Ohio Voting Infrastructure
Thursday, November 04, 2004
From the comments section at Ohio Voter Suppression News:
I was in Youngstown on Election Day and I visited a number of polling places with Election Protection. The Dep't of Elections was woefully unprepared for this election. Long lines caused waits which were at least 2 hours long during the midday period, traditionally the slowest period. They simply did not have enough machines. The ones they had often went down or mis-registered votes. People pressed Kerry and the confirmation screen showed Bush. Many people didn't realize there was a confirmation screen so who knows how many votes were lost that way. The polls were understaffed with workers (mostly older folk) who had little or no familiarity with computers or the election rules. There were Reupublican challengers at many polling places but they did not challenge many voters - they didn't need to. The voters were suppressed by the voting infrastructure which made it a great chore to vote.
While this election had the heaviest voter turnout since 1968, nationwide, we are really only talking about a 60% turnout instead of the 54% turnout in 2000, an increase of only 11% above the rate of growth of the population. Now admittedly, this increase was probably not uniformly distributed.
But consider this: the wait times for voting have got to figure into existing computer models of voting behavior. What these long wait times mean is not that vast legions of new voters came out of the woodwork, say, doubling the number of voters, but rather mostly that those voters who turned out in places where the infrastrucure is poor were much more reluctant to be discouraged from voting: they refused to leave. That a moderate increase in voter turnout can produce wait-times measured in hours means that there are some areas where voting is habitually discouraged.
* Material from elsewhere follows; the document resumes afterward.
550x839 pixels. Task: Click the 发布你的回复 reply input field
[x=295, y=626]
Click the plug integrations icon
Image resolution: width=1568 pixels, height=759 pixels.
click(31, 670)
This has got to figure into partisan strategies for influencing election infrastructure. The math is just too easy for it not to. X number of minutes to vote times Y number of voters times Z voting machines produces the total time necessary for a given numberof people to vote at a polling place. From there, you can calculate wait times. And from there, it's not too hard to plug in factors like how long the average voter is willing to wait. If no voter is willing to wait more than, say, 15 minutes, you can have relatively short lines. If the voter is willing to wait an hour, the lines get longer. If a significant percentage of voters are unwilling to leave without voting, you get the kind of catastrophic waits seen in Ohio. All of this depends on a willingness to exclude voters from participation. What I see from the wait times in this election is a process that relies on it.
Also, there was an awareness the age of the poll workers combined with th increasing complexity of the voting process would pose a problem. See this USA Today article from August:
Panel cites poll workers' age as problem
The biggest threat to November's presidential election is not balky voting machines or a terrorist attack, but the potential for confusion and mistakes by the nation's aging corps of 1.5 million precinct poll workers, federal election officials say.
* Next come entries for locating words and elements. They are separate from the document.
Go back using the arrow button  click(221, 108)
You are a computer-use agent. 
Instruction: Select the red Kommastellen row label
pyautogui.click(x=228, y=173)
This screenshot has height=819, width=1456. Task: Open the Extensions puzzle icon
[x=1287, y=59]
The current corps of poll workers is well short of the 2 million needed for a national election. The average age of a U.S. poll worker is 72, according to the U.S. Election Assistance Commission.
"If they don't get it right, someone could be denied their opportunity to vote," says Paul DeGregorio, one of four members of the commission. The panel was created by Congress in 2002 to make sure federal elections run smoothly. Already this year, problems have cropped up during primary elections, he notes.
In addition, the Help America Vote Act of 2002 has imposed new procedures for elections, including ID requirements for first-time voters who registered by mail and provisional ballots for voters not immediately found on voter rolls.
"There's a growing complexity at the polling place," says DeForest Soaries, the commission chairman. "If all we do in November is what we did in 2000, that's going to be a problem."
Here is the Election Assistance Commission's Best Practices Tool Kit.
In July, the Caltech-MIT voting Technology Project issued a report, Immediate Steps to Avoid Lost Votes in the 2004 Presidential Election: Recommendations for the Election Assistance Commission (pdf; html), which contains this interesting sentence:
According to the U.S. Census in 2000, approximately one million registered voters said that they did not vote because the polling place lines were too long or the hours for voting were too short.